Mi padre murió, lo sentimos mucho, etc. Cuando ya nos acercábamos
a la Navidad, yo no sabía qué hacer para poner distancia con esa memoria del
muerto que obstruía, que parecía haber sistematizado para siempre la obligación
de un recuerdo doloroso en cada comida, en cada mínimo gesto de la familia. Una
vez sugerí a mamá que fuera al cine a ver una película. ¡Se puso a llorar!

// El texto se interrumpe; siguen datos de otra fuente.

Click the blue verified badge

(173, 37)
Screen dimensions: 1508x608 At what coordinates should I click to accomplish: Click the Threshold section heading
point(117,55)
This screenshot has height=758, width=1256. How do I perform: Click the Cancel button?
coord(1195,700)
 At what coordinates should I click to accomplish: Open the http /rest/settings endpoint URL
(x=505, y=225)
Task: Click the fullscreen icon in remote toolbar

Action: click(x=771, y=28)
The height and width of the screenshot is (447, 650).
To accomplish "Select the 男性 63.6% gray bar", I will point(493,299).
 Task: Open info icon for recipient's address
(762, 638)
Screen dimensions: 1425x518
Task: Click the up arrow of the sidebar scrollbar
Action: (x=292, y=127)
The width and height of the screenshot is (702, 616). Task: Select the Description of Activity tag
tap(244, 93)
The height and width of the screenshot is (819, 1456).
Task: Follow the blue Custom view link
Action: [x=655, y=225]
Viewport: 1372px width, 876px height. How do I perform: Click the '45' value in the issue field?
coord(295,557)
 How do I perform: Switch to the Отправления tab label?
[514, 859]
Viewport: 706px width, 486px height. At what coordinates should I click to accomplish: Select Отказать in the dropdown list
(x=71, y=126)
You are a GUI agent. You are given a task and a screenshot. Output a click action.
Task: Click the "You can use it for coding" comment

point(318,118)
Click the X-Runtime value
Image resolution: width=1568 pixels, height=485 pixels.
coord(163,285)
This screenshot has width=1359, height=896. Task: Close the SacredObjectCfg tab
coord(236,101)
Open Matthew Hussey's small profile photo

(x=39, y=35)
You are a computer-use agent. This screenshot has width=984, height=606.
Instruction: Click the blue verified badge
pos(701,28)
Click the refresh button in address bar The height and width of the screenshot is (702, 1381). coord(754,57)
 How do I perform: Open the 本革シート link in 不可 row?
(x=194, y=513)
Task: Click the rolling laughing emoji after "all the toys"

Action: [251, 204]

¡Dónde se vio ir al cine estando de luto riguroso! El dolor ya se cultivaba por
las apariencias, y yo, que siempre había querido bien a papá, más por instinto
filial que por espontaneidad del amor, me veía a punto de detestar al bueno del
muerto.
Fue sin lugar a dudas por eso que me nació, en este caso sí,
espontáneamente, la idea de hacer una de mis llamadas "locuras". Esa
había sido, en realidad, y desde muy niño, mi excelente conquista contra el
clima familiar. Desde muy temprano, desde los tiempos de la secundaria, en que
me las arreglaba para sacar regularmente un reprobado todos los años, desde el
beso a escondidas a una prima, cuando tenía diez años, descubierto por la tía
Velha, una tía detestable; y principalmente desde las lecciones que di o
recibí, no sé, de una criada, conseguí, en el reformatorio del hogar y con la
vasta parentela, la fama conciliadora de "loco". "¡Está loco, el
pobre!" decían. Mis padres hablaban con cierta tristeza condescendiente,
el resto de la parentela me buscaba como ejemplo para sus hijos y probablemente
con aquel placer de los que se convencen de alguna superioridad. No tenían
locos entre sus hijos. Pues esa fama es la que me salvó. Hice todo lo que la vida
me presentó y que mi ser exigía que se realizara con integridad. Y me dejaron
hacer de todo, porque era loco, pobrecito. El resultado de todo esto fue una
existencia sin complejos, de la cual no tengo nada de qué quejarme.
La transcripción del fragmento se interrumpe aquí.